TASKS FOR THIS EXERCISE:
A - In the album article, rewrite everything from "The album debuted" down to "in the Dream.", putting "praise" wherever "acclaim" appears.
B - According to the album article, at what position did Lost in the Dream debut on the Billboard 200?

— start TEXT SECTION —

Studio album by The War on Drugs
- Released: March 18, 2014
- Recorded: August 2012–November 2013
- Studio: Uniform Recording, Philadelphia; Echo Mountain, Asheville; Fidelitorium, Kernersville; Rare Book Room, Brooklyn; Miner Street, Philadelphia; Water Music, Hoboken; Public Hi-Fi, Austin; University of the Arts, Philadelphia; Adam Granduciel's house, Philadelphia;
- Genre: Indie rock; Americana; psychedelic rock; heartland rock;
- Length: 60:31
- Label: Secretly Canadian
- Producer: Adam Granduciel

The War on Drugs chronology
| Slave Ambient (2011) | Lost in the Dream (2014) | A Deeper Understanding (2017) |

Singles from Lost in the Dream
- "Red Eyes" Released: December 4, 2013; "Under the Pressure" Released: May 26, 2014; "Burning" Released: August 11, 2014; "Eyes to the Wind" Released: December 8, 2014; "An Ocean in Between the Waves" Released: March 9, 2015;

= Lost in the Dream =

2014 studio album by the War on Drugs

Lost in the Dream is the third studio album by American indie rock band The War on Drugs, released on March 18, 2014, through Secretly Canadian. The recording session, which took place over a two-year period, was characterized by numerous rewrites. The album's lyrical themes were influenced by the loneliness and depression Granduciel faced after he finished touring. Musically, the record was inspired by 1980s rock, as well as Americana, with influences coming from Bruce Springsteen, Spacemen 3 and Neil Young & Crazy Horse.

The album debuted at number 26 on the Billboard 200 and received universal acclaim from critics upon its release, appearing on and topping numerous end-of-year lists of the best albums. Five promotional radio singles were released: "Red Eyes", "Under the Pressure", "Burning", "Eyes to the Wind", and "An Ocean in Between the Waves".

==Background==
After The War on Drugs' second album Slave Ambient was released to much critical acclaim, primary songwriter Adam Granduciel spent much of 2011 touring. After the tour was finished, Granduciel had a hard time adjusting to everyday life, later recounting that such feelings "started to spiral into emotional distress and physical manifestations of depression and paranoia." This depression and paranoia served as an inspiration to the lyrical theme of Lost in the Dream.

— end TEXT SECTION —
— start MATERIAL PROVIDED —

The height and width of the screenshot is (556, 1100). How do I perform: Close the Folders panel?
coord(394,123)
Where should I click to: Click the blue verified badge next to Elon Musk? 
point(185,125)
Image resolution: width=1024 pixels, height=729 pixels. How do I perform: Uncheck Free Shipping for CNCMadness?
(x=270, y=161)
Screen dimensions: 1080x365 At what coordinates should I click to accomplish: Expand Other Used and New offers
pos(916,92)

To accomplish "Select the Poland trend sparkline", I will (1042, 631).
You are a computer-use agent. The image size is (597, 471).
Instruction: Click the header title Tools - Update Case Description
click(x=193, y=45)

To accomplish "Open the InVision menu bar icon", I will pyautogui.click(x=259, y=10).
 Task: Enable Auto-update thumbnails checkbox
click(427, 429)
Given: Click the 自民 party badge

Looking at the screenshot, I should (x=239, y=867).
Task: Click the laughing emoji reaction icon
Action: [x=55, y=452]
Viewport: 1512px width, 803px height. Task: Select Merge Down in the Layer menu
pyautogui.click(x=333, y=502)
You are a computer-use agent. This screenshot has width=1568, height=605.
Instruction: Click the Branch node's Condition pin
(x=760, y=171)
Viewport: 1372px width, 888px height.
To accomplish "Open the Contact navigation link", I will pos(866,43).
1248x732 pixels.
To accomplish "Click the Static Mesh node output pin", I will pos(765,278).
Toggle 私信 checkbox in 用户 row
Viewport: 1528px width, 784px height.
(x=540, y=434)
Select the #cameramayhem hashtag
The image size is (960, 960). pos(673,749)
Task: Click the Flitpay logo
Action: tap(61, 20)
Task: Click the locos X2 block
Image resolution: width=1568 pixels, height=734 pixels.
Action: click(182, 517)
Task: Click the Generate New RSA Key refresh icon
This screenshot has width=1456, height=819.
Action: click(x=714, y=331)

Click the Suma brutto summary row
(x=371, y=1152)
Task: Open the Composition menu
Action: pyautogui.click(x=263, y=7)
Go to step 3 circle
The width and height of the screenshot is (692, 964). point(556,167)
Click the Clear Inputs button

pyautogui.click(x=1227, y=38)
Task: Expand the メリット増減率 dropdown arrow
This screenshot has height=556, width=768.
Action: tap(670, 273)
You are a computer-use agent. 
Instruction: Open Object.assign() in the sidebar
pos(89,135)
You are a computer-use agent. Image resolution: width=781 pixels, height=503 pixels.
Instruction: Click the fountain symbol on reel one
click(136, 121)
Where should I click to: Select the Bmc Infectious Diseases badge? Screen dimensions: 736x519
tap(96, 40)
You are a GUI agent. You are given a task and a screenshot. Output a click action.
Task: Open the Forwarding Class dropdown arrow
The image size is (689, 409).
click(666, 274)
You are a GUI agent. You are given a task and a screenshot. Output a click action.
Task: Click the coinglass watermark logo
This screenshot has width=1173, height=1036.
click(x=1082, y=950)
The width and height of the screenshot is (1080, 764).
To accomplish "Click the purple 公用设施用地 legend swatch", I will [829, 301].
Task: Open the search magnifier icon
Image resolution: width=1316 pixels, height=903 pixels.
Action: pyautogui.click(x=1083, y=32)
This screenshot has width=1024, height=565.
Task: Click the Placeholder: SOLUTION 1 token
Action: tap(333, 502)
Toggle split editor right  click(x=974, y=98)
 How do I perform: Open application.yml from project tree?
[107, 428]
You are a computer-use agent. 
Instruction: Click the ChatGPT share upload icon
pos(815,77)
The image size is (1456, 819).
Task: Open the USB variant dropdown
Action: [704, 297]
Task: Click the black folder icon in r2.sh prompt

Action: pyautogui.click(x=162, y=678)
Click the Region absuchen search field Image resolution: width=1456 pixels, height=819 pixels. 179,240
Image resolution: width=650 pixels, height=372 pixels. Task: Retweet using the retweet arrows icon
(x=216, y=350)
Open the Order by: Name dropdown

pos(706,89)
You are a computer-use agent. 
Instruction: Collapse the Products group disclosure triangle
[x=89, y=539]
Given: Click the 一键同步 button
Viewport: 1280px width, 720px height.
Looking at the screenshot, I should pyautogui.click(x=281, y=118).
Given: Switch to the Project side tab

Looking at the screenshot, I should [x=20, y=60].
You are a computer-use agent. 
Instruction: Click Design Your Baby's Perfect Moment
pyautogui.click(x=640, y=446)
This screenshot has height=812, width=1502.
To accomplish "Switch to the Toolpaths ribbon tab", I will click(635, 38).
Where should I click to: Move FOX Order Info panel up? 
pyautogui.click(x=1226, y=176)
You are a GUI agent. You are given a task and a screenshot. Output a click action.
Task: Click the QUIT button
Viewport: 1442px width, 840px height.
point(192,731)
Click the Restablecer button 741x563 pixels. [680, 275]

— end MATERIAL PROVIDED —

SOLUTIONS FOR EACH TASK:
A -
The album debuted at number 26 on the Billboard 200 and received universal praise from critics upon its release, appearing on and topping numerous end-of-year lists of the best albums. Five promotional radio singles were released: "Red Eyes", "Under the Pressure", "Burning", "Eyes to the Wind", and "An Ocean in Between the Waves".

==Background==
After The War on Drugs' second album Slave Ambient was released to much critical praise, primary songwriter Adam Granduciel spent much of 2011 touring. After the tour was finished, Granduciel had a hard time adjusting to everyday life, later recounting that such feelings "started to spiral into emotional distress and physical manifestations of depression and paranoia." This depression and paranoia served as an inspiration to the lyrical theme of Lost in the Dream.

B - Number 26